- _THE RECORDS_:
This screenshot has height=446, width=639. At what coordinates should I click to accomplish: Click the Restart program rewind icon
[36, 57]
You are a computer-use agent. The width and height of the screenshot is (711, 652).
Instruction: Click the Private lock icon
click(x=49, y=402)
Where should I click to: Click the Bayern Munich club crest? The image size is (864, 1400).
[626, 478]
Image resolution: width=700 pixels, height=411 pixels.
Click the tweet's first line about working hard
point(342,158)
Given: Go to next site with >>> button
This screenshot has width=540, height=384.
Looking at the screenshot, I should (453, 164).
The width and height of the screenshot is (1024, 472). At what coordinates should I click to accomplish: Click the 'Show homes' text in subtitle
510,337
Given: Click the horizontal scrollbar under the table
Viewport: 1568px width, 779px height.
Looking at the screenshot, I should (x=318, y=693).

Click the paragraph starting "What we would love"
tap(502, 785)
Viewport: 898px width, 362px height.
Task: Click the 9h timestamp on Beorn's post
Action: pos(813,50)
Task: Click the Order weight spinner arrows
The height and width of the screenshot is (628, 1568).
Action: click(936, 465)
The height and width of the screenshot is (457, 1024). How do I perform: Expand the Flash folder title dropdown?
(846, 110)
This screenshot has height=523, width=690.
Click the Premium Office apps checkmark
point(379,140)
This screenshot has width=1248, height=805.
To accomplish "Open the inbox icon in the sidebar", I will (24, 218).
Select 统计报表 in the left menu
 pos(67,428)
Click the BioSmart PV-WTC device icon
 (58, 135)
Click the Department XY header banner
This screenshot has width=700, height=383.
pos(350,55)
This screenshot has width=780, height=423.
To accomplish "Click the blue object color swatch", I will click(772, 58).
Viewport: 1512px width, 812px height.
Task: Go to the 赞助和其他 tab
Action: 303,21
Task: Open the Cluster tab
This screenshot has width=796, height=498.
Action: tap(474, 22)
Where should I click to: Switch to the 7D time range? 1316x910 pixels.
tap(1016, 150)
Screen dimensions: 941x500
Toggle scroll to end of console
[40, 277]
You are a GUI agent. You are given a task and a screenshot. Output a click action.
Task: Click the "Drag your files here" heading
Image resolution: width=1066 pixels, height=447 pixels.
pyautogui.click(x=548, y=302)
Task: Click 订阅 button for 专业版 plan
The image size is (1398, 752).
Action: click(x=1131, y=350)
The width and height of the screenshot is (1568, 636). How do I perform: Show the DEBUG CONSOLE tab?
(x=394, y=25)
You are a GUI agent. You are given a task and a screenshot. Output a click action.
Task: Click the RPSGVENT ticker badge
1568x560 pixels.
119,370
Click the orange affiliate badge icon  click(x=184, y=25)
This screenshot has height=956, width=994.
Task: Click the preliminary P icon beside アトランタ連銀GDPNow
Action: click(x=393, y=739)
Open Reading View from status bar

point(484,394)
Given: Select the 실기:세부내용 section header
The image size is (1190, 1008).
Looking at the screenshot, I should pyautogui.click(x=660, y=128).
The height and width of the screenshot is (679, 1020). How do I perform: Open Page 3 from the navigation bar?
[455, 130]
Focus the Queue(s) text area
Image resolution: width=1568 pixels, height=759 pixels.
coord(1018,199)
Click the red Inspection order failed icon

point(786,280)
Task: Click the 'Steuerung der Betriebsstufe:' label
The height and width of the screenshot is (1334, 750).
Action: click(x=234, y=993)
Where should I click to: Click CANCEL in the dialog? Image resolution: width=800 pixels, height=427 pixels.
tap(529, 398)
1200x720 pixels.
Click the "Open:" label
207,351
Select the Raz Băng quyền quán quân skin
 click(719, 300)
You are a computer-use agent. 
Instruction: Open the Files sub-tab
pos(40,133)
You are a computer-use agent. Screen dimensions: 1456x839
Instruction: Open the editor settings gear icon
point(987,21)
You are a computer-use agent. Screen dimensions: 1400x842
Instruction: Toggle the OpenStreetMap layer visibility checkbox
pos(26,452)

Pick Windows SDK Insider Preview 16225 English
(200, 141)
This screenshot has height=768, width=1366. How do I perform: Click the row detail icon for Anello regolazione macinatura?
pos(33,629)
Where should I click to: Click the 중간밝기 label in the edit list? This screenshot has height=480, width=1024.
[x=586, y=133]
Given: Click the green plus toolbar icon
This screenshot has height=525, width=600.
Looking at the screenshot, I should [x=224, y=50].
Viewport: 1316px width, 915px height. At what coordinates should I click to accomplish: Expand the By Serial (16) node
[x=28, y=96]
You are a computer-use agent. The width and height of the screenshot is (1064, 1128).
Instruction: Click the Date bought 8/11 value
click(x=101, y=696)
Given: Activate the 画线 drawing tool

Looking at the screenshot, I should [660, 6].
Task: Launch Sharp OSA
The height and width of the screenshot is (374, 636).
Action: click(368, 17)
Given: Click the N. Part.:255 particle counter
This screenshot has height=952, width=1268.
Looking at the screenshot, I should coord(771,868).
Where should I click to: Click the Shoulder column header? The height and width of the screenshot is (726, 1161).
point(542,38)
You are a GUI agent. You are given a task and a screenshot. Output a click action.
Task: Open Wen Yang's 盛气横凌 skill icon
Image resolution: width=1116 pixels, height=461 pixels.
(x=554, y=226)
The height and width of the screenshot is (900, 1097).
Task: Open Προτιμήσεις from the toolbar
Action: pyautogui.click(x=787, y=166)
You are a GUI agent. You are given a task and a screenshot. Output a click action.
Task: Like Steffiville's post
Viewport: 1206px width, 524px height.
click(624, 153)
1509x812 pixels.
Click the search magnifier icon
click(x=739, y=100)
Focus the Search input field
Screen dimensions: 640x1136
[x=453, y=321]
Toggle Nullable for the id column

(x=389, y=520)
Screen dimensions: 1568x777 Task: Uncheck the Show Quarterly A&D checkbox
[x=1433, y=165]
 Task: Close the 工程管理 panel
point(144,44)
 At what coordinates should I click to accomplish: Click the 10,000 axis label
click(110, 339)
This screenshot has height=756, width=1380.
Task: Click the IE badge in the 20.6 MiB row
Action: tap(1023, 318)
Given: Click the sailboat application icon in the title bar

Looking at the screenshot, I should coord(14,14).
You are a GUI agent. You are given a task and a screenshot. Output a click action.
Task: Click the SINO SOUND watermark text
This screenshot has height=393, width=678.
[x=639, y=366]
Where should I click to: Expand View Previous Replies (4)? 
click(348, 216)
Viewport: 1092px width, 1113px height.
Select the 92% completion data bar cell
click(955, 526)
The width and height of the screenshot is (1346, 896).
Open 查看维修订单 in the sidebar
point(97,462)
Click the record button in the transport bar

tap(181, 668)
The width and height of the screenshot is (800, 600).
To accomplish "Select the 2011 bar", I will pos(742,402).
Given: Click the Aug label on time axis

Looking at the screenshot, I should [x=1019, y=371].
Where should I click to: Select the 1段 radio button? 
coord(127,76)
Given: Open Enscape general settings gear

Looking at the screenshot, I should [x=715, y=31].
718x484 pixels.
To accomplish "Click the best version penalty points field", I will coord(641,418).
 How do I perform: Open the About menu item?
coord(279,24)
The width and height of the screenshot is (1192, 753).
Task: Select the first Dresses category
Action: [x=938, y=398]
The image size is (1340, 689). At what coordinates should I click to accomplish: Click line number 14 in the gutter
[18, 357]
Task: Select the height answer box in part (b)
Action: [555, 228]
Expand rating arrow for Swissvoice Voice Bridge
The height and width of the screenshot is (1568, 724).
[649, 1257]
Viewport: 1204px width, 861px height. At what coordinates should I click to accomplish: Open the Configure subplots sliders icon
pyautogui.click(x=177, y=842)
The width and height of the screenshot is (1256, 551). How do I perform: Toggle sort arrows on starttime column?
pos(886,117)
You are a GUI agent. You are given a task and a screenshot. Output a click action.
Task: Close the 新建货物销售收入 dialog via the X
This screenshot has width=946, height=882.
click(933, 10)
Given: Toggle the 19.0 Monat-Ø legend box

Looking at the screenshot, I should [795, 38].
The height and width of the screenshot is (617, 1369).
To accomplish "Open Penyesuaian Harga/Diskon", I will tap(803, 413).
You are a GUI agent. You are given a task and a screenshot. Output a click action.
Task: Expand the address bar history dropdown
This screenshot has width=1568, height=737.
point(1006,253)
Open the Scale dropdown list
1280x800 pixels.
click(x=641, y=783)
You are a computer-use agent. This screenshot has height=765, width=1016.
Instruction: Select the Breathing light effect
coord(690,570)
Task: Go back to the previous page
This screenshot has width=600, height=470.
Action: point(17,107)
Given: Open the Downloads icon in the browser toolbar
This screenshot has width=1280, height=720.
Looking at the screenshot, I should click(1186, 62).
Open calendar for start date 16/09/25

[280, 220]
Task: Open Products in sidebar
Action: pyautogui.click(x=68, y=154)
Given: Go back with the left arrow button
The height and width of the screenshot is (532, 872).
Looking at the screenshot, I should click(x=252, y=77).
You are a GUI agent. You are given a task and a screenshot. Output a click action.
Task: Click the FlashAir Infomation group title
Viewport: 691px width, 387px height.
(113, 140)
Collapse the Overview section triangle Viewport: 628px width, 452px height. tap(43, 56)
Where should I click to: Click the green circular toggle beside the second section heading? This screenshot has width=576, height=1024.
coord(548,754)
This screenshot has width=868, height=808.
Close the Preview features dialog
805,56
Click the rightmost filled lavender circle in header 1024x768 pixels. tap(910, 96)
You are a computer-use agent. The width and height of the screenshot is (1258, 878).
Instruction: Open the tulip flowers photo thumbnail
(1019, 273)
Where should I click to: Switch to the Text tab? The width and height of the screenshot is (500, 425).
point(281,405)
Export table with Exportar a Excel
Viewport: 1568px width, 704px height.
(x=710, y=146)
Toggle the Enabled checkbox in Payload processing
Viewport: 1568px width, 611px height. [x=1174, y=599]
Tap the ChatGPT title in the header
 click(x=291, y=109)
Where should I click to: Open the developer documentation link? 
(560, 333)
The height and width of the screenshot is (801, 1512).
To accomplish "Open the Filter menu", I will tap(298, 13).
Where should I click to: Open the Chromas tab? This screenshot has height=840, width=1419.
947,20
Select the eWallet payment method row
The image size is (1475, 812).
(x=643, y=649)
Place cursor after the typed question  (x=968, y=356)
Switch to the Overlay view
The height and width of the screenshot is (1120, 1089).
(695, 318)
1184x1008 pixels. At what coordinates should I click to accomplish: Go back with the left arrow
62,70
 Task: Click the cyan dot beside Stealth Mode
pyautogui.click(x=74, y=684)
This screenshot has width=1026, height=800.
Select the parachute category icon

- _TASK DIRECTIONS_: Reproduce each line of the material containing the word "field".

- _EXERCISE SOLUTION_:
Focus the Search input field
To accomplish "Click the best version penalty points field", I will coord(641,418).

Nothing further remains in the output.